_ÉNONCÉ ÉCRIT_
Dans l'entretien, recopiez le passage qui commence à « Organisation indépendante des » et se termine à « sont les conclusions ? » en renommant « Observatoire international des prisons » en « Observatoire des prisons ».

_PAGE_
━━━━━━━━━━━━━━━━━━━━

Entretien

Dossier prison : Gabriel Mouesca (OIP) : « L’abolition ne tient pas de l’utopie »




Organisation indépendante des pouvoirs publics, l’Observatoire international des prisons (OIP), créé en 1996, s’attache à promouvoir le respect des droits fondamentaux et des libertés individuelles des personnes incarcérées. Son président, Gabriel Mouesca, lui-même ancien détenu, fait le point sur la situation française.

Alternative libertaire : En fin d’année 2006 se sont tenus les États généraux de la condition pénitentiaire, dont l’OIP a été partie prenante. Quelles en sont les conclusions ?

Gabriel Mouesca : L’originalité de cette démarche réside dans le fait que l’ensemble des acteurs du monde judiciaire et carcéral français aient répondu à un seul et même questionnaire. Qu’ils soient magistrat-e-s, avocat-e-s, personnels surveillants, aumôniers, médecins, instituteurs ou institutrices, associatifs intervenant en milieu carcéral, mais également personnes détenues ou membres de familles de personnes détenues. Le premier enseignement est que la quasi-totalité des 20.000 questionnaires qui ont été remplis soulignaient les mêmes choses. Qu’il s’agisse des dysfonctionnements, des illégalités constatées ou de la contre-productivité de l’outil prison. Quant aux réformes souhaitées, elles étaient globalement partagées par l’ensemble des participant-e-s. Cela démontre que, non soumis aux pressions syndicales ou autres, mais aussi en présentant les garanties d’une libre expression individuelle, ceux qui vivent ou travaillent ou interviennent en milieu carcéral parviennent tous à exprimer les mêmes critiques et les mêmes objectifs de réforme.

Que devrait contenir cette réforme pour être réellement en rupture avec les logiques carcérales actuelles ?

Gabriel Mouesca : Il nous faut parvenir à provoquer une inversion radicale de la logique de fonctionnement de l’institution pénitentiaire. Affirmer que la priorité est dans la réinsertion (ou insertion) et non plus dans l’obsession sécuritaire. Que la prison doit être l’ultime recours et non pas, comme c’est le cas actuellement, la réponse quasi systématique à tout acte délictueux. Ainsi, les sanctions non privatives de liberté seront privilégiées et appliquées. Des sanctions qui n’engendrent pas les conséquences détestables que provoque l’incarcération : désocialisation, appauvrissement, dévitalisation pour certaines et certains, etc.

Les cinq années qui viennent risquent d’être marquées par nombre de réformes sécuritaires (peines planchers pour les récidivistes, etc.). Quels sont les moyens les plus pertinents pour les combattre ?

━━━━━━━━━━━━━━━━━━━━

_DONNÉES FOURNIES_

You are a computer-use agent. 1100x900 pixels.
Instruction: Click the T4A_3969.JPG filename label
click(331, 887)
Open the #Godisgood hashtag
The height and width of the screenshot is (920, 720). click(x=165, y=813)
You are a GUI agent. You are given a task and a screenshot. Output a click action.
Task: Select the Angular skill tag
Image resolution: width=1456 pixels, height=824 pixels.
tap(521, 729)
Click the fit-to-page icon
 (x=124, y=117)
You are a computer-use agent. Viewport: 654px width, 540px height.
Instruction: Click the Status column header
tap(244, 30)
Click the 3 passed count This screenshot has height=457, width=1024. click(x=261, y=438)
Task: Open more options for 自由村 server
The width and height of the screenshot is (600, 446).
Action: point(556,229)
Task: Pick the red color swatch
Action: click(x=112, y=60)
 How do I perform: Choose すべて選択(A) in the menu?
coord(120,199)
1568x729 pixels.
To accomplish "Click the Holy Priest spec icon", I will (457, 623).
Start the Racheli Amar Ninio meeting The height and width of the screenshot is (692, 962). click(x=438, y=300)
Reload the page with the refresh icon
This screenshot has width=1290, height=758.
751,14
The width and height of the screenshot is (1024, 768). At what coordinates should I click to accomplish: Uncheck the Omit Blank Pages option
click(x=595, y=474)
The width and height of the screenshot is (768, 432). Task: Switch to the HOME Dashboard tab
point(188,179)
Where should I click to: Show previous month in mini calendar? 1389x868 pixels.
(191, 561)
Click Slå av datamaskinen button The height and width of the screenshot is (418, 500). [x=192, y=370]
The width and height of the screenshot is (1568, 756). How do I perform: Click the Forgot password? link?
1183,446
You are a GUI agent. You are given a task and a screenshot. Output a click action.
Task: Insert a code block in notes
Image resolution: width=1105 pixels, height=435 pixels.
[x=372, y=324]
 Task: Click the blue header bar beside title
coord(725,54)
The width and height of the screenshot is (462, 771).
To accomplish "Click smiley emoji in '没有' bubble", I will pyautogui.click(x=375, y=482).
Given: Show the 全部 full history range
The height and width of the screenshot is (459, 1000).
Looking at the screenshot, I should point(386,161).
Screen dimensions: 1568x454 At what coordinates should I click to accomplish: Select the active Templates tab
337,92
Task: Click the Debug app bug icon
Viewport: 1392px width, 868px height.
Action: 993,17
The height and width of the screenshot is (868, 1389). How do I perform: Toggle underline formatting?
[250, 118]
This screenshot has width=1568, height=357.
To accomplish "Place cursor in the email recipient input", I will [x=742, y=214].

━━━━━━━━━━━━━━━━━━━━

_RÉPONSE ÉCRITE_
Organisation indépendante des pouvoirs publics, l’Observatoire des prisons (OIP), créé en 1996, s’attache à promouvoir le respect des droits fondamentaux et des libertés individuelles des personnes incarcérées. Son président, Gabriel Mouesca, lui-même ancien détenu, fait le point sur la situation française.

Alternative libertaire : En fin d’année 2006 se sont tenus les États généraux de la condition pénitentiaire, dont l’OIP a été partie prenante. Quelles en sont les conclusions ?